2.3 In the course of providing the Services, you acknowledge and agree that Motion may use Sub-processors to Process the Personal Data. Motion’s use of any specific Sub-processor to process the Personal Data must be in compliance with Data Protection Legislation and must be governed by a contract between Motion and Sub-processor that requires comparable protections to this Data Processing Addendum. A current list of Sub-processors may be found below. If you object to the appointment of a Sub-processor you may terminate this agreement in accordance with our Terms of Service if applicable.
3. Rights of Data Subjects.
3.1 Data Subject Requests. Motion will, to the extent permitted by Applicable Law or other applicable legal or regulatory requirements, inform you of any formal requests from Data Subjects exercising their rights of access, correction or erasure of their Personal Data, their right to restrict or to object to the Processing as well as their right to data portability, and will not to respond to such requests, unless instructed by you in writing to do so.
3.2 Assistance by Motion. Motion shall, upon your request, provide reasonable efforts to assist you in responding to such Data Subject requests, and to the extent legally permitted, you shall be responsible for any costs arising from Motion’s provision of such assistance.
4. Motion’s Role as Data Controller.
The Parties acknowledge and agree that to the extent Motion processes Personal Data involved in payment transactions to: (1) monitor, prevent and detect fraudulent payment transactions, and to prevent harm to you, Motion, and to third parties; (2) comply with legal or regulatory obligations applicable to the processing and retention of payment data to which Motion is subject, including applicable anti-money laundering screening and compliance with know-your-customer obligations (“AML & KYC Obligations”); (3) analyze, develop and improve Motion’s products and services; and (4) provide the Motion products and services to Motion users, Motion is acting as a Data Controller with respect to the Processing of Personal Data it receives from or through you.
This DPA will have the same duration as and will be subject to the termination terms of the Motion Agreement. The obligations of Motion to implement appropriate security measures with respect to Personal Data will survive the termination of this DPA and will apply for so long as Motion retains Personal Data. In the event of a conflict between this DPA and the Motion Agreement, this DPA will apply to the extent of the inconsistency.
6.1 In the event of any conflict or inconsistency between the provisions of the Agreement and this Addendum, the provisions of this Addendum shall prevail. For avoidance of doubt and to the extent allowed by applicable law, any and all liability under this Addendum, including limitations thereof, will be governed by the relevant provisions of the Agreement. You acknowledge and agree that Motion may amend this Addendum from time to time by posting the relevant amended and restated Addendum on Motion’s website, available at Motion Data Processing Addendum and such amendments to the Addendum are effective as of the date of posting. Your continued use of the Services after the amended Addendum is posted to Motion’s website constitutes your agreement to, and acceptance of, the amended Addendum. If you do not agree to any changes to the Addendum, do not continue to use the Service.
6.2 Save as specifically modified and amended in this Addendum, all of the terms, provisions and requirements contained in the Agreement shall remain in full force and effect and govern this Addendum. If any provision of the Addendum is held illegal or unenforceable in a judicial proceeding, such provision shall be severed and shall be inoperative, and the remainder of this Addendum shall remain operative and binding on the parties.
6.3 The terms of this Addendum shall be governed by and interpreted in accordance with the laws of The Netherlands applicable therein, without regard to principles of conflicts of laws. The parties irrevocably and unconditionally submit to the exclusive jurisdiction of the courts of the The Netherlands with respect to any dispute or claim arising out of or in connection with this Addendum.

Supplied data
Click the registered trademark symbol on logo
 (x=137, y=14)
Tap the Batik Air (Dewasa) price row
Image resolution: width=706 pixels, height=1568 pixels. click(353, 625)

Stated exercise 1
Summarize the Motion data processing addendum in three sentences.
Stated exercise 2
Write a continuation of the Motion data processing addendum, picking up after the end of section 6.3.

Expected answer 1
Motion may use Sub-processors to process Personal Data under contracts requiring comparable protections, and it will inform you of formal Data Subject requests without responding to them unless you instruct it in writing, assisting on request with you bearing the costs. Motion acts as a Data Controller for Personal Data in payment transactions that it processes to fight fraud, meet legal obligations such as AML & KYC Obligations, improve its products and services, and provide them to its users. The Addendum prevails over the Agreement where they conflict, may be amended by posting a new version on Motion's website, and is governed by the laws of The Netherlands, with the courts of The Netherlands having exclusive jurisdiction.

Expected answer 2
Appendix 1 to the DPA and, if applicable, the Standard Contractual Clauses
The Data Exporter is the Customer who subscribed to the Service that allows Authorized Users to enter, amend, user, delete or otherwise Process Personal Data. Where the Authorized Users are also Data Exporters.
Motion is a business-to-business (“B2B”) digital solution which is integrated to an open activity tracker app, that allows our clients, private or public organizations, to easily launch Mobility Programs to their end-users for which Motion processes personal data upon the instruction of the data exporter in accordance with the terms of the Agreement.
Duration of Processing
Subject to Section 2.2.11 and 5 of the DPA, Motion will Process Personal Data for the duration of the Agreement, unless otherwise agreed upon in writing.
Unless provided otherwise by the Data Exporter, the Personal Data transferred hereunder relates to the following categories of Data Subjects: Authorized Users provided access to use the Services by Customer, employees, contractors, business partners or other individuals having Personal Data Processed by the Service.
The transferred Personal Data concerns the following categories of data:
Customer may submit Personal Data to the Services, the extent of which is determined by the Customer per the Service that is subscribed. Customer can configure data fields during the implementation of the Service or as otherwise provided by the Service. The transferred Personal Data typically relates to the following categories of data: Name, email, phone number, address, system access/usage/authorization data, company name, and application-specific data that Authorized Users enter into the data.
Special Data Categories (if appropriate)
The transferred Personal Data concerns the following special categories of data: as set out in the Agreement, if any.
Processing Operations / Purposes
The Personal Data is subject to the following basic processing activities:
Use of the Personal Data to setup, operate, monitor and provide the Service (including technical support)
Provision of professional services
Communication with Authorized Users
Storage of Personal Data in designated data centers
Uploads of updates or upgrades to the Service
Back up of Personal Data
Processing of Personal Data, including transmission, retrieval, and access
Execution of instructions of Customer in accordance with the Agreement
STANDARD CONTRACTUAL CLAUSES
Standard Contractual Clauses (processors)
For the purposes of Article 26(2) of Directive 95/46/EC for the transfer of personal data to processors established in third countries which do not ensure an adequate level of data protection
Name of the data exporting organization:
Customer, on behalf of itself and the other Controllers
(hereinafter referred to as the “data exporter”)
(hereinafter referred to as the “data importer”)
each a “party”; together “the parties”,
HAVE AGREED on the following Contractual Clauses (the Clauses) in order to adduce adequate safeguards with respect to the protection of privacy and fundamental rights and freedoms of individuals for the transfer by the data exporter to the data importer of the personal data.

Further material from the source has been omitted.